• Source:
>>>

Home | About | Sematext search-lucene.com search-hadoop.com
 Search Hadoop and all its subprojects:

Switch to Threaded View
Hadoop >> mail # user >> Job end notification does not always work (Hadoop 2.x)


Copy link to this message
-
Re: Job end notification does not always work (Hadoop 2.x)
If the AM fails before doing the job end notification, at any stage of the
execution for whatever reason, the job end notification will never be
deliver. There is not way to fix this unless the notification is done by a
Yarn service. The 2 'candidate' services for doing this would be the RM and
the HS. The job notification URL is in the job conf. The RM never sees the
job conf, that rules out the RM out unless we add, at AM registration time
the possibility to specify a callback URL. The HS has access to the job
conf, but the HS is currently a 'passive' service.

thx

On Sat, Jun 22, 2013 at 3:48 PM, Arun C Murthy <[EMAIL PROTECTED]> wrote:

> Prashanth,
>
>  Please file a jira.
>
>  One thing to be aware of - AMs get restarted a certain number of times
> for fault-tolerance - which means we can't just assume that failure of a
> single AM is equivalent to failure of the job.
>
>  Only the ResourceManager is in the appropriate position to judge failure
> of AM v/s failure-of-job.
>
> hth,
> Arun
>
> On Jun 22, 2013, at 2:44 PM, Prashant Kommireddi <[EMAIL PROTECTED]>
> wrote:
>
> Thanks Ravi.
>
> Well, in this case its a no-effort :) A failure of AM init should be
> considered as failure of the job? I looked at the code and best-effort
> makes sense with respect to retry logic etc. You make a good point that
> there would be no notification in case AM OOMs, but I do feel AM init
> failure should send a notification by other means.

<<<

• What this exercise asks:
**a)** For each statement, say whether it agrees with the Hadoop thread, answering yes or no and quoting the words from the thread that decide it: (i) The job notification URL is in the job conf. (ii) The RM has access to the job conf. (iii) AMs get restarted a certain number of times for fault tolerance.
**b)** Transcribe everything in the Hadoop thread from "Home | About" down to "Re: Job end notification does not always work (Hadoop 2.x)".
**c)** According to the Hadoop thread, which two Yarn services are the candidates for doing the job end notification?
The material after this point comes from a different source.

• Information shown:
>>>

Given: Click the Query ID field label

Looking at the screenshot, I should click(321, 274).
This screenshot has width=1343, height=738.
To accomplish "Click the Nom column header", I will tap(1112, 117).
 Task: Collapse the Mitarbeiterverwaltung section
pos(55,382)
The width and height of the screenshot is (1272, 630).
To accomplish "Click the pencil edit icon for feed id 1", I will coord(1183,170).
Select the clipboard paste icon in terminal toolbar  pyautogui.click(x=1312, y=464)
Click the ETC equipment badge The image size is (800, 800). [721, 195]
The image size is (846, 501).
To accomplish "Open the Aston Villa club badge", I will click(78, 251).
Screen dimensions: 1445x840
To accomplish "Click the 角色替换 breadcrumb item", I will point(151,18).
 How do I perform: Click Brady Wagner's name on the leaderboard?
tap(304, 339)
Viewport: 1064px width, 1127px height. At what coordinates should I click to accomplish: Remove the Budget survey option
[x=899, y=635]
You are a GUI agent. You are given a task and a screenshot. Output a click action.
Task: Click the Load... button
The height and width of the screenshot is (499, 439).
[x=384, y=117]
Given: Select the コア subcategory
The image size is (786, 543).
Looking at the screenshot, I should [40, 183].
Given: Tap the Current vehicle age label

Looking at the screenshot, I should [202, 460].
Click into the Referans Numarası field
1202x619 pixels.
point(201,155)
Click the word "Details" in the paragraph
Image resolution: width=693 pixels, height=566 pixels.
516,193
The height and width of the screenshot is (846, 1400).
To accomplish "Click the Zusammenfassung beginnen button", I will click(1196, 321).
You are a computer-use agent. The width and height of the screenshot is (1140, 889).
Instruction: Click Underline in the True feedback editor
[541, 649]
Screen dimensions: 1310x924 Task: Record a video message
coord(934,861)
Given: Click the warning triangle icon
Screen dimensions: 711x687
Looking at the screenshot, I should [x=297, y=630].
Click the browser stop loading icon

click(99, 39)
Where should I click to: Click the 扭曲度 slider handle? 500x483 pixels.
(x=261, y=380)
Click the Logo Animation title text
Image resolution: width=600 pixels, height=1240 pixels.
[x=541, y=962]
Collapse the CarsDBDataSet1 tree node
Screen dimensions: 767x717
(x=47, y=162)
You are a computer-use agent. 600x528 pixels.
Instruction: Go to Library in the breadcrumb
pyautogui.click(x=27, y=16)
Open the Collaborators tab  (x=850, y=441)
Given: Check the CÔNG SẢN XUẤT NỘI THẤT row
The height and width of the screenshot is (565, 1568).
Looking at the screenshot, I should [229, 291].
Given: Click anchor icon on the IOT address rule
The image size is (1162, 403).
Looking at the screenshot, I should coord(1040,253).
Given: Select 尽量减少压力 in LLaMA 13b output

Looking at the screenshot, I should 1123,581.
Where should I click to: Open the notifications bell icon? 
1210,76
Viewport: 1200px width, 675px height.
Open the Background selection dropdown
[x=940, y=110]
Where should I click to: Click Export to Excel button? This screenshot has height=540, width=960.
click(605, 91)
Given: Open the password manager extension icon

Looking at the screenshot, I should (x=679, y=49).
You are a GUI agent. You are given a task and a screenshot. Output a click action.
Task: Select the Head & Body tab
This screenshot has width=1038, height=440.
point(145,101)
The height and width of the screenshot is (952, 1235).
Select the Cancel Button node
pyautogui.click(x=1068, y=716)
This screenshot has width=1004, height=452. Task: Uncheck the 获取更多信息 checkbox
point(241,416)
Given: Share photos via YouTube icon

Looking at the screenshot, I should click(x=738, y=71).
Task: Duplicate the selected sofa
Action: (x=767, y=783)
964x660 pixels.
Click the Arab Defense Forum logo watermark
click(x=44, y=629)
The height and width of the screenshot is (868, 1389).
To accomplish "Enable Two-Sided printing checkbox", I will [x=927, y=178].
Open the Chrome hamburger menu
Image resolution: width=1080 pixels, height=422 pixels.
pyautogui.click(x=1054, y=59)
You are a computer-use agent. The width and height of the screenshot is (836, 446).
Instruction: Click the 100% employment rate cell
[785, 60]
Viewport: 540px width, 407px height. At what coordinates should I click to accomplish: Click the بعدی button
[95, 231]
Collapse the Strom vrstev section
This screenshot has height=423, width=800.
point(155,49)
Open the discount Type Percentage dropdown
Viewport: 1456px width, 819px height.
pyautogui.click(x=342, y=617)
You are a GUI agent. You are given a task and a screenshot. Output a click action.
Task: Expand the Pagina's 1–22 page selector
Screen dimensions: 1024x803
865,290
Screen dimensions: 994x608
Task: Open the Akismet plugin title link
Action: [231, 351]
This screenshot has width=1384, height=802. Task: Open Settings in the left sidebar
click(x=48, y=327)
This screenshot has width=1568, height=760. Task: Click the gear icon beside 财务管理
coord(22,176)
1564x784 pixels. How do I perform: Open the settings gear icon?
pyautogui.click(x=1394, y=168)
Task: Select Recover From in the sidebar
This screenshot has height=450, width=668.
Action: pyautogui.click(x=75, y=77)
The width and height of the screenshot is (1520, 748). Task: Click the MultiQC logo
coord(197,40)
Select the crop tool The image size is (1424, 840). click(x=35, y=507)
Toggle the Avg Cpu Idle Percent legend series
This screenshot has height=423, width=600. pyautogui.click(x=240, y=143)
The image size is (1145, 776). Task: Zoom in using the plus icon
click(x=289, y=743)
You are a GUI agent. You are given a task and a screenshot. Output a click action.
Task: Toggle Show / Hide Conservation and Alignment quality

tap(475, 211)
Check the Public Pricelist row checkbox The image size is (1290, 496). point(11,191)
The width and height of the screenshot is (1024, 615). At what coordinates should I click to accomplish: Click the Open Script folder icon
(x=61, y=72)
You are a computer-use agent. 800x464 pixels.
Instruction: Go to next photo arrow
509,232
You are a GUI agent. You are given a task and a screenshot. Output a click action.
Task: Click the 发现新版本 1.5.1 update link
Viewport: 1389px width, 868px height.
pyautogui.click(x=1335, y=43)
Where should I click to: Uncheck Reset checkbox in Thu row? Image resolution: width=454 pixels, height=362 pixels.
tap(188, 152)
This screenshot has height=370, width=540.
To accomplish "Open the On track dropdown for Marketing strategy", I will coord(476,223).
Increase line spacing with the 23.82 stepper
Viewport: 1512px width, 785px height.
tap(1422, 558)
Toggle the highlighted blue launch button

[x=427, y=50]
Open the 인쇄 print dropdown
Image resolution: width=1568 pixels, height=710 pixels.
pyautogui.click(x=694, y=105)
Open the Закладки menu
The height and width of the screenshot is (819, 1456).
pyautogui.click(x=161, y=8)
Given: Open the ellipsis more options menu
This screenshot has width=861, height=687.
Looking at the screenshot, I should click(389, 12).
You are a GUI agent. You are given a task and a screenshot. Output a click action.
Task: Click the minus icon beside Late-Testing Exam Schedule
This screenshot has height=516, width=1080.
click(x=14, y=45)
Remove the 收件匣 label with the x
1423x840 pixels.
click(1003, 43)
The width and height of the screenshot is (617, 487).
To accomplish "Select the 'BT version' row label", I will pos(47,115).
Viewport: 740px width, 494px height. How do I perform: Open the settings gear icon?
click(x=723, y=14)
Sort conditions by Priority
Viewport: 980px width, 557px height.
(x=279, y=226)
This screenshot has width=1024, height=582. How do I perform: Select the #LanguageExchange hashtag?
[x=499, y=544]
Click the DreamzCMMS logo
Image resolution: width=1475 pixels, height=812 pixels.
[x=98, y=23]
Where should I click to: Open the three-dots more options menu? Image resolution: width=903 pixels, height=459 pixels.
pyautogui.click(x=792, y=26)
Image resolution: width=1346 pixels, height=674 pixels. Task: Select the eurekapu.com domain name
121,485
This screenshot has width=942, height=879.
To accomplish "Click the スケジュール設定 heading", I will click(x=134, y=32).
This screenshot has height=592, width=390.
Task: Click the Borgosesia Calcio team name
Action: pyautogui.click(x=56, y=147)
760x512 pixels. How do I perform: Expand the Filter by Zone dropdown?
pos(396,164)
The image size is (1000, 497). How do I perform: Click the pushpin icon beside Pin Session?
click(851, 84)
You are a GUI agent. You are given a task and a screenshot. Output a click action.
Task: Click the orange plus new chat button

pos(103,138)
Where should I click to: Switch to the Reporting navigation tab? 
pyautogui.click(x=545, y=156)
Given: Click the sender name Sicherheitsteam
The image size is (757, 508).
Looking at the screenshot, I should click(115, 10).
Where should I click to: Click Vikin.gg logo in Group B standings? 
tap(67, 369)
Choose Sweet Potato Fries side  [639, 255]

<<<

• Solution list:
**a)**
(i) Yes: "The job notification URL is in the job conf."
(ii) No: "The RM never sees the job conf"
(iii) Yes: "AMs get restarted a certain number of times"

**b)**
Home | About | Sematext search-lucene.com search-hadoop.com
 Search Hadoop and all its subprojects:

Switch to Threaded View
Hadoop >> mail # user >> Job end notification does not always work (Hadoop 2.x)


Copy link to this message
-
Re: Job end notification does not always work (Hadoop 2.x)

**c)** The RM and the HS.